*Required work*
When a line in the entries contains the word "value", copy that line in full.

(Material to process)

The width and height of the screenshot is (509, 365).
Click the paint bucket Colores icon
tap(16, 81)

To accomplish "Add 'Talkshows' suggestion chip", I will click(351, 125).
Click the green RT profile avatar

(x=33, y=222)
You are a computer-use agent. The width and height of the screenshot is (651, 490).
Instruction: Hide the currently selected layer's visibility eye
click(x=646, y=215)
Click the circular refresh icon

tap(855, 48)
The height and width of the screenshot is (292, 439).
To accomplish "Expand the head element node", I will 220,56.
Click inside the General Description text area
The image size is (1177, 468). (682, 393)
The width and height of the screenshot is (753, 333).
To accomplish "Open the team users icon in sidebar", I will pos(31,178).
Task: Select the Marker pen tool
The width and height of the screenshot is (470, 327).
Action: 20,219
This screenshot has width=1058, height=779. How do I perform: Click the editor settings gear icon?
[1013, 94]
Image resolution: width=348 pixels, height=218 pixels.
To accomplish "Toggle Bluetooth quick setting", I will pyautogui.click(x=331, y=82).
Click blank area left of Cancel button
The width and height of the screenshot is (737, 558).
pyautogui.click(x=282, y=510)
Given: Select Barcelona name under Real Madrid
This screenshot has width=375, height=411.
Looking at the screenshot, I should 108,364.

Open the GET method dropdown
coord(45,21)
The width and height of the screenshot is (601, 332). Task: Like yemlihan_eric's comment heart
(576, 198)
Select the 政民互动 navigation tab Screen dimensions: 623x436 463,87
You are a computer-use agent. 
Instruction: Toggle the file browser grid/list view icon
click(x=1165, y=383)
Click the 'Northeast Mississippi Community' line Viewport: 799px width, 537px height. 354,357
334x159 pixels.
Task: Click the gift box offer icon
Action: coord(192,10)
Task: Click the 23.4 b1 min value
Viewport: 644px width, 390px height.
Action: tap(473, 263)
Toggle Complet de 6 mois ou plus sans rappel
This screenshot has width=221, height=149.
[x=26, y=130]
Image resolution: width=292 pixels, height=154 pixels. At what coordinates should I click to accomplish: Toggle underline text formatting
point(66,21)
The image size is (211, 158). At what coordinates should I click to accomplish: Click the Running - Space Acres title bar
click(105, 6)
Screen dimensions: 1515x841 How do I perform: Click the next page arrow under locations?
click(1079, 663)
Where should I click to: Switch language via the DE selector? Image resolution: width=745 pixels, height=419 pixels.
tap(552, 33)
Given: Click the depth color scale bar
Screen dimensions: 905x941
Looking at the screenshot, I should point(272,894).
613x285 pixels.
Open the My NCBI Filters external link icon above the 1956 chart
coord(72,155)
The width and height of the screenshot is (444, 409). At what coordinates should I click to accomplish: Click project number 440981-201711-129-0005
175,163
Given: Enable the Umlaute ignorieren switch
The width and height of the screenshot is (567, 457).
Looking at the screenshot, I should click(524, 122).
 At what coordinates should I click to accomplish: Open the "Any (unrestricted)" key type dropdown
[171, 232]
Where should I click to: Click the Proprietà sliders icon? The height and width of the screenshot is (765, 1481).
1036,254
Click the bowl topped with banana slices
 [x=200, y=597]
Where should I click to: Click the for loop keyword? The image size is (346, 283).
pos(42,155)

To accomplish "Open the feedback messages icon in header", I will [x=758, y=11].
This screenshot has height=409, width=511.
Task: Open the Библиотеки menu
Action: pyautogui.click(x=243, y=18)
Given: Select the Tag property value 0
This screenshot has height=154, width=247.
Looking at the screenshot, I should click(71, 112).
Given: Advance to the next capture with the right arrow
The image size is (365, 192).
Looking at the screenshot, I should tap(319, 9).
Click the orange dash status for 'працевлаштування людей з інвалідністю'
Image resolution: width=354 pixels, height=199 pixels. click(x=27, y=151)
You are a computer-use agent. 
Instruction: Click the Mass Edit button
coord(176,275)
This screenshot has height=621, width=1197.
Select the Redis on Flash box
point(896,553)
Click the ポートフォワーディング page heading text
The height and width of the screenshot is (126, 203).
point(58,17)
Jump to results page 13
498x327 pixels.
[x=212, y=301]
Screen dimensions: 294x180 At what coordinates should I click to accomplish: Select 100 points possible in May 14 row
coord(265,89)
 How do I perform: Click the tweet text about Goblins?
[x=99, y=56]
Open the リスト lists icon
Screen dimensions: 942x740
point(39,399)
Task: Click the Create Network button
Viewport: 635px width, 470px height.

(End Material to process)

*Output of the task*
Task: Click the 23.4 b1 min value
Given: Select the Tag property value 0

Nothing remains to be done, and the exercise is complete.